No. In HPC world, profiling is not always done over "timing". Instead, tools like perf are used to see CPU saturation, instruction hit/retire/miss ratios. Same for cache hits and misses. For more detailed analysis, tools like Intel Parallel Studio or its open source equivalents are used. Timings are also used, but for scaling and "feasibility" tests to test whether the runtime is acceptable for that kind of job.

OTOH, In a healthy system room environment, server's cooling system and system room temperature should keep the server's temperature stable. This means your timings shouldn't deviate too much. If lots of cores are idle, you can expect a lot of turbo boost. For higher core utilization, you should expect no turbo boost, but no throttling. If timings start to deviate too much, Intel's powertop can help.

> my experience with video generation/encoding run of about 30 sec was that my macbook outperformed the server xeons...

If the CPUs are from the same family, and speed are comparable, your servers may have turbo boost disabled.

> otherwise a testrun of 30 seconds would suddenly jump up to over a minute.

This seems like thermal throttling due to overheating.

> the xeons though always took about 40 seconds.. but were consistent in that runtime (and were able to do more of the same runs in parallel without loosing performance)

Servers' have many options for fine tuning CPU frequency response and limits. The servers may have turbo boost disabled, or if you saturate all the cores, turbo boost is also disabled due to in-package thermal budget.

If you have any more questions, I'd do my best to answer.

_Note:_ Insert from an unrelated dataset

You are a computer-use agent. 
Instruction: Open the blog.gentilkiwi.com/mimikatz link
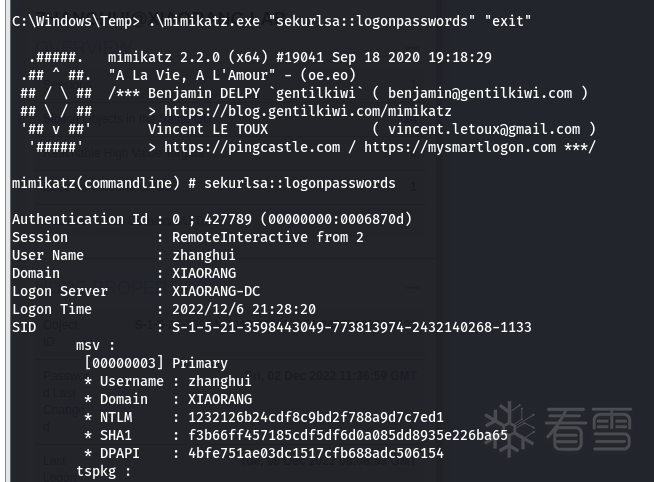(x=308, y=111)
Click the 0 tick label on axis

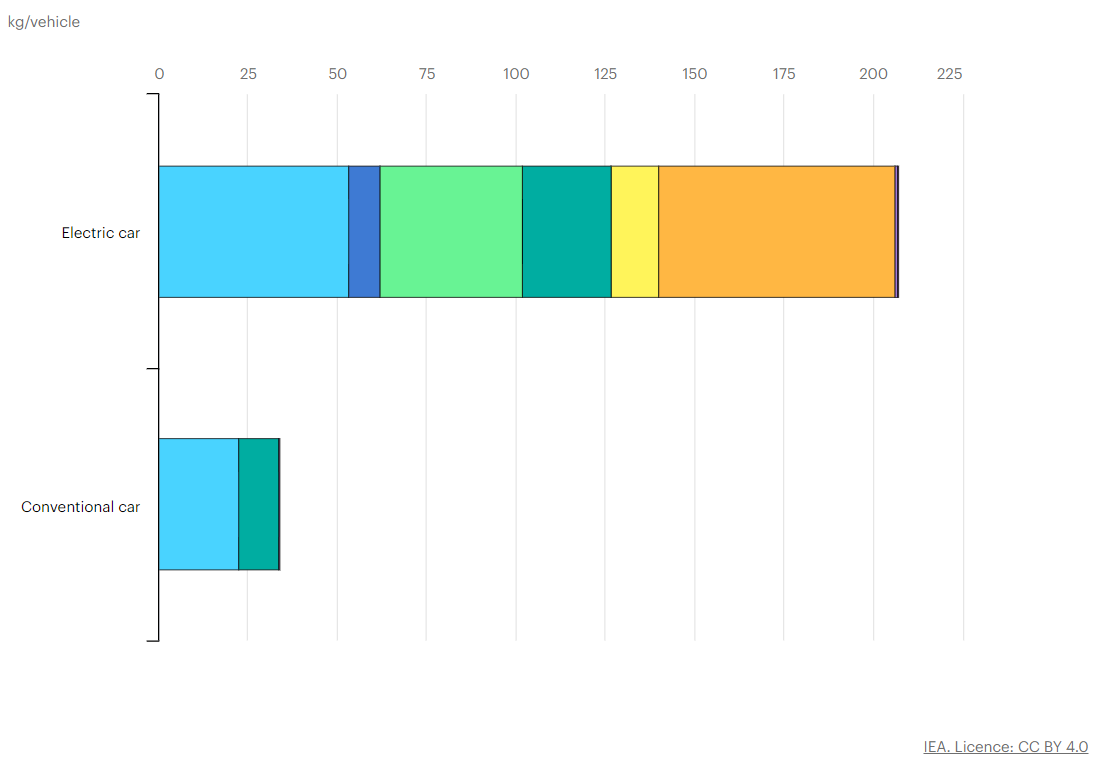(x=159, y=74)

plasticchris · on Feb 22, 2019

Sounds like thermal throttling. I don't think there's any reason turbo can't be continuous if thermals are under control, see https://en.wikichip.org/wiki/intel/frequency_behavior

sitkack · on Feb 24, 2019

I am not sure we are disagreeing on much, but the 4 core i7 in my dev MacBook is a whole lot different than the dual socket, 56 core machines we run on.

Optimizations that need to happen, don’t happen locally, they get tuned on a node in the cluster. Look at all the work Goto has done on Goto Blas.

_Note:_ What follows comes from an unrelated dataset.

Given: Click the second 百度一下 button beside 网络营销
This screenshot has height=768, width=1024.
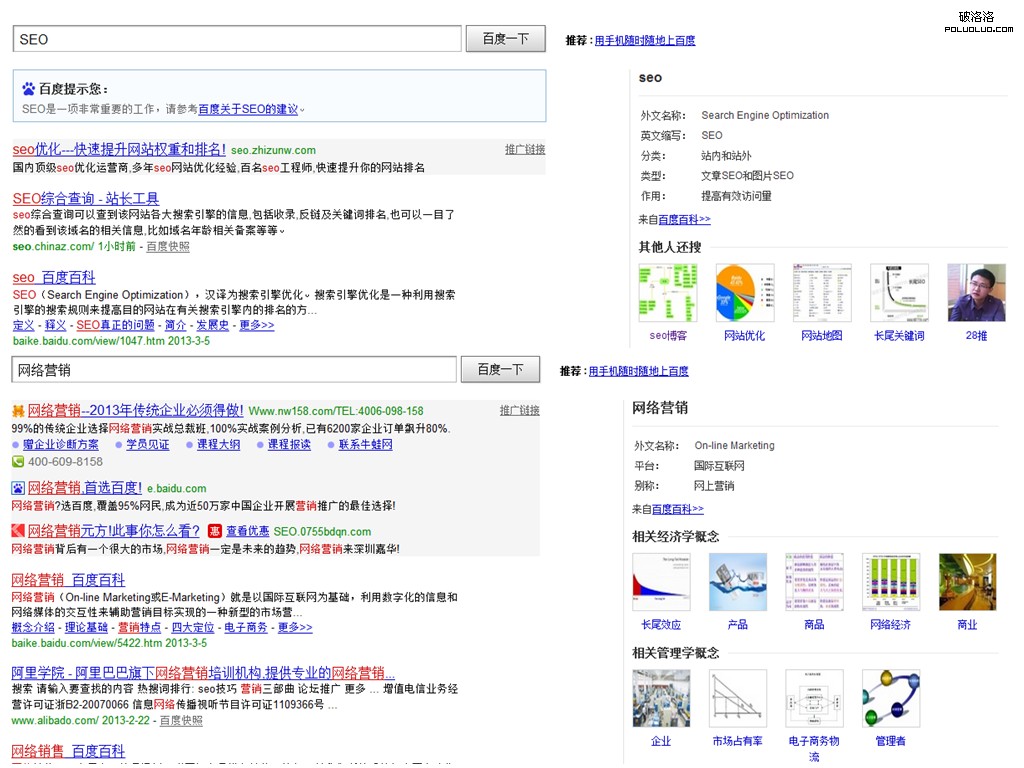Looking at the screenshot, I should coord(500,369).
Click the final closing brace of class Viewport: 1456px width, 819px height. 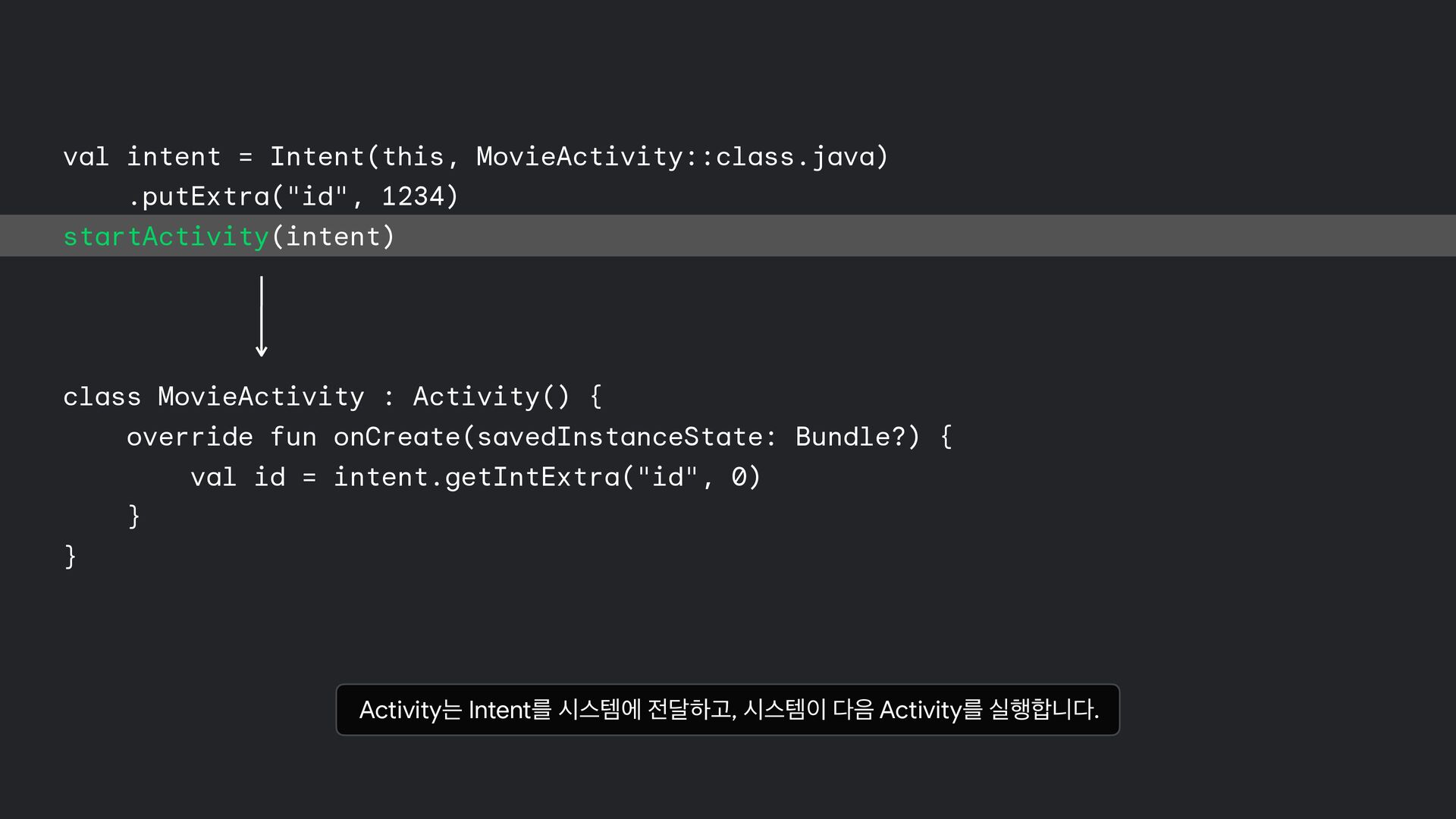pos(71,557)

bayindirh · on Feb 24, 2019

We agree on HPC, however I also agree with Linus about non-HPC loads. Software and developers are always more expensive than hardware, but scaling beyond a certain point in hardware (number of servers, or the GPUs you need) drives the hardware and maintenance cost up, hence the difference becomes negligible, or the maintenance becomes unsustainable. This is why everyone is trying to run everything faster with the same power budget. At the end, after a certain point, everyone wants to run native code at the backend to reap the power of the hardware they help. This is why I think Linus is right about ARM. That's not I'm not supporting them, but they need to be able to run some desktops or "daily driver" computers which support development. Java's motto was write once, run everywhere, which was not enough to stop migration to x86. Behavioral uniformity is peace of mind, and is a very big peace TBH.

What I wanted to say is, unless the code you are writing consists of interdependent threads and the minimum thread count is higher than your laptop, you can do 99% of the optimization on your laptop. On the other hand, if the job is single threaded or the threads are independent, the performance you obtain in your laptop per core is very similar to the performance you get on the server.

For BLAS stuff I use Eigen, hence I don't have experience with xBLAS and libFLAME, sorry.

From a hardware perspective, a laptop and a server is not that different. Just some different controllers and resiliency features.